Can you put every non-blank line of the entries below into a JSON list, one string per line?
** START Data shown **
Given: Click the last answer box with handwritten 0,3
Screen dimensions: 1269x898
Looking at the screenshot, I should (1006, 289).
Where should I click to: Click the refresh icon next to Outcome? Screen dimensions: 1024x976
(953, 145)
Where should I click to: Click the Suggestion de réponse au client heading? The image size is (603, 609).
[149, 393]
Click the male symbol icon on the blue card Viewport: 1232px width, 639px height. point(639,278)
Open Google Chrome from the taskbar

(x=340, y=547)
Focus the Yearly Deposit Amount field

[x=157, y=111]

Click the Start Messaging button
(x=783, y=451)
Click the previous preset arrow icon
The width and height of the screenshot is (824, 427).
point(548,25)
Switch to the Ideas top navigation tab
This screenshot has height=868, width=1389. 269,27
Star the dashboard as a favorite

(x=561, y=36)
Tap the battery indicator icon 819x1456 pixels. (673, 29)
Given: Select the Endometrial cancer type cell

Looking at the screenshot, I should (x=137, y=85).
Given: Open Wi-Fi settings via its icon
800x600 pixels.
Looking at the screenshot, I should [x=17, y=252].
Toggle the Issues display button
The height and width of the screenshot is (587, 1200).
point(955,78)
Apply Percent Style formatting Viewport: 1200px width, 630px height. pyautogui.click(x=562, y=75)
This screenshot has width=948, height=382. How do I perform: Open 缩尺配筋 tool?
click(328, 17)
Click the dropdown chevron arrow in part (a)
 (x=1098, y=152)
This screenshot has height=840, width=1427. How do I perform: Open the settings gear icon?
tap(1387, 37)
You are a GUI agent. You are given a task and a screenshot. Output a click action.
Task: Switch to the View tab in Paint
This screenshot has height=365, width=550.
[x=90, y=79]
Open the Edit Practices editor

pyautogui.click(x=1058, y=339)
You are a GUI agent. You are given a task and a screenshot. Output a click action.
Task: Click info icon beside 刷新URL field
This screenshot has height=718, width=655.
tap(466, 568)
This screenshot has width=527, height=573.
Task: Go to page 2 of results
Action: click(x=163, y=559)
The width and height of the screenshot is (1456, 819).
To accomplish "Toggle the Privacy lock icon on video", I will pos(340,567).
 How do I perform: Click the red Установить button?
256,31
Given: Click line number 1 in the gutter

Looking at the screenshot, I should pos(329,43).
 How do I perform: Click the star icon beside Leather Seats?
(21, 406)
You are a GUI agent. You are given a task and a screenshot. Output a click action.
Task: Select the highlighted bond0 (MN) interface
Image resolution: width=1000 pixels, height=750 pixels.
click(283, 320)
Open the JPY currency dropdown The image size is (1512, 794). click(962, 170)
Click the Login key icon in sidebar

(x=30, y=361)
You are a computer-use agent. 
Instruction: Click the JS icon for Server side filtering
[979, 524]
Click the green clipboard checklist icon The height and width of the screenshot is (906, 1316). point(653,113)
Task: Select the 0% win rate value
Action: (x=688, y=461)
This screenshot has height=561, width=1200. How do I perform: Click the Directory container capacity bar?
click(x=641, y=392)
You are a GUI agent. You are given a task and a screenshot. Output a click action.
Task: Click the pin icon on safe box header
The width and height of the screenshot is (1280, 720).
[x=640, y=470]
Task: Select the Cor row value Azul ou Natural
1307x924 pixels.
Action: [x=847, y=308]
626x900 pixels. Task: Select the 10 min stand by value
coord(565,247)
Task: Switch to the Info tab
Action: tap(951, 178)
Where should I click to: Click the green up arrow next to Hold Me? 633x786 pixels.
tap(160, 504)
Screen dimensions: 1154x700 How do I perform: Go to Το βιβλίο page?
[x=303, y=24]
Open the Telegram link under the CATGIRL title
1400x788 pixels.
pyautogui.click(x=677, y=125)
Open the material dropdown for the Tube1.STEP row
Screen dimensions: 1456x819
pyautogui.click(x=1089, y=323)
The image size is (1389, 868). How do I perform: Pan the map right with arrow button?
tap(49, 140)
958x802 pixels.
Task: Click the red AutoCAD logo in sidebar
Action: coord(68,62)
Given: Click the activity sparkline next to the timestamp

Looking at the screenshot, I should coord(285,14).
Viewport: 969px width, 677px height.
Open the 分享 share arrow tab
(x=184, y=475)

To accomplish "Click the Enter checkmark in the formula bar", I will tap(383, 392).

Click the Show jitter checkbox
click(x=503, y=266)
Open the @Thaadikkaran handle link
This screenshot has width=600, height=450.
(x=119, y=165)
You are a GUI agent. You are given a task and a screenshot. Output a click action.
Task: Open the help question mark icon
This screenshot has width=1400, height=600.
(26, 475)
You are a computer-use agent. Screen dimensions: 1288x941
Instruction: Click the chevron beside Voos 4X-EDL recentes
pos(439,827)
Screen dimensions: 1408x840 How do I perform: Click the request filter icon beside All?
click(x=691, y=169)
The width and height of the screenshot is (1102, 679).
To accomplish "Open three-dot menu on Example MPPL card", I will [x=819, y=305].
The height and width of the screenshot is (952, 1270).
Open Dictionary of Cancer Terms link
** END Data shown **
▸ Answer to this task
[
  "Given: Click the last answer box with handwritten 0,3",
  "Screen dimensions: 1269x898",
  "Looking at the screenshot, I should (1006, 289).",
  "Where should I click to: Click the refresh icon next to Outcome? Screen dimensions: 1024x976",
  "(953, 145)",
  "Where should I click to: Click the Suggestion de réponse au client heading? The image size is (603, 609).",
  "[149, 393]",
  "Click the male symbol icon on the blue card Viewport: 1232px width, 639px height. point(639,278)",
  "Open Google Chrome from the taskbar",
  "(x=340, y=547)",
  "Focus the Yearly Deposit Amount field",
  "[x=157, y=111]",
  "Click the Start Messaging button",
  "(x=783, y=451)",
  "Click the previous preset arrow icon",
  "The width and height of the screenshot is (824, 427).",
  "point(548,25)",
  "Switch to the Ideas top navigation tab",
  "This screenshot has height=868, width=1389. 269,27",
  "Star the dashboard as a favorite",
  "(x=561, y=36)",
  "Tap the battery indicator icon 819x1456 pixels. (673, 29)",
  "Given: Select the Endometrial cancer type cell",
  "Looking at the screenshot, I should (x=137, y=85).",
  "Given: Open Wi-Fi settings via its icon",
  "800x600 pixels.",
  "Looking at the screenshot, I should [x=17, y=252].",
  "Toggle the Issues display button",
  "The height and width of the screenshot is (587, 1200).",
  "point(955,78)",
  "Apply Percent Style formatting Viewport: 1200px width, 630px height. pyautogui.click(x=562, y=75)",
  "This screenshot has width=948, height=382. How do I perform: Open 缩尺配筋 tool?",
  "click(328, 17)",
  "Click the dropdown chevron arrow in part (a)",
  " (x=1098, y=152)",
  "This screenshot has height=840, width=1427. How do I perform: Open the settings gear icon?",
  "tap(1387, 37)",
  "You are a GUI agent. You are given a task and a screenshot. Output a click action.",
  "Task: Switch to the View tab in Paint",
  "This screenshot has height=365, width=550.",
  "[x=90, y=79]",
  "Open the Edit Practices editor",
  "pyautogui.click(x=1058, y=339)",
  "You are a GUI agent. You are given a task and a screenshot. Output a click action.",
  "Task: Click info icon beside 刷新URL field",
  "This screenshot has height=718, width=655.",
  "tap(466, 568)",
  "This screenshot has width=527, height=573.",
  "Task: Go to page 2 of results",
  "Action: click(x=163, y=559)",
  "The width and height of the screenshot is (1456, 819).",
  "To accomplish \"Toggle the Privacy lock icon on video\", I will pos(340,567).",
  " How do I perform: Click the red Установить button?",
  "256,31",
  "Given: Click line number 1 in the gutter",
  "Looking at the screenshot, I should pos(329,43).",
  " How do I perform: Click the star icon beside Leather Seats?",
  "(21, 406)",
  "You are a GUI agent. You are given a task and a screenshot. Output a click action.",
  "Task: Select the highlighted bond0 (MN) interface",
  "Image resolution: width=1000 pixels, height=750 pixels.",
  "click(283, 320)",
  "Open the JPY currency dropdown The image size is (1512, 794). click(962, 170)",
  "Click the Login key icon in sidebar",
  "(x=30, y=361)",
  "You are a computer-use agent. ",
  "Instruction: Click the JS icon for Server side filtering",
  "[979, 524]",
  "Click the green clipboard checklist icon The height and width of the screenshot is (906, 1316). point(653,113)",
  "Task: Select the 0% win rate value",
  "Action: (x=688, y=461)",
  "This screenshot has height=561, width=1200. How do I perform: Click the Directory container capacity bar?",
  "click(x=641, y=392)",
  "You are a GUI agent. You are given a task and a screenshot. Output a click action.",
  "Task: Click the pin icon on safe box header",
  "The width and height of the screenshot is (1280, 720).",
  "[x=640, y=470]",
  "Task: Select the Cor row value Azul ou Natural",
  "1307x924 pixels.",
  "Action: [x=847, y=308]",
  "626x900 pixels. Task: Select the 10 min stand by value",
  "coord(565,247)",
  "Task: Switch to the Info tab",
  "Action: tap(951, 178)",
  "Where should I click to: Click the green up arrow next to Hold Me? 633x786 pixels.",
  "tap(160, 504)",
  "Screen dimensions: 1154x700 How do I perform: Go to Το βιβλίο page?",
  "[x=303, y=24]",
  "Open the Telegram link under the CATGIRL title",
  "1400x788 pixels.",
  "pyautogui.click(x=677, y=125)",
  "Open the material dropdown for the Tube1.STEP row",
  "Screen dimensions: 1456x819",
  "pyautogui.click(x=1089, y=323)",
  "The image size is (1389, 868). How do I perform: Pan the map right with arrow button?",
  "tap(49, 140)",
  "958x802 pixels.",
  "Task: Click the red AutoCAD logo in sidebar",
  "Action: coord(68,62)",
  "Given: Click the activity sparkline next to the timestamp",
  "Looking at the screenshot, I should coord(285,14).",
  "Viewport: 969px width, 677px height.",
  "Open the 分享 share arrow tab",
  "(x=184, y=475)",
  "To accomplish \"Click the Enter checkmark in the formula bar\", I will tap(383, 392).",
  "Click the Show jitter checkbox",
  "click(x=503, y=266)",
  "Open the @Thaadikkaran handle link",
  "This screenshot has width=600, height=450.",
  "(x=119, y=165)",
  "You are a GUI agent. You are given a task and a screenshot. Output a click action.",
  "Task: Open the help question mark icon",
  "This screenshot has width=1400, height=600.",
  "(26, 475)",
  "You are a computer-use agent. Screen dimensions: 1288x941",
  "Instruction: Click the chevron beside Voos 4X-EDL recentes",
  "pos(439,827)",
  "Screen dimensions: 1408x840 How do I perform: Click the request filter icon beside All?",
  "click(x=691, y=169)",
  "The width and height of the screenshot is (1102, 679).",
  "To accomplish \"Open three-dot menu on Example MPPL card\", I will [x=819, y=305].",
  "The height and width of the screenshot is (952, 1270).",
  "Open Dictionary of Cancer Terms link"
]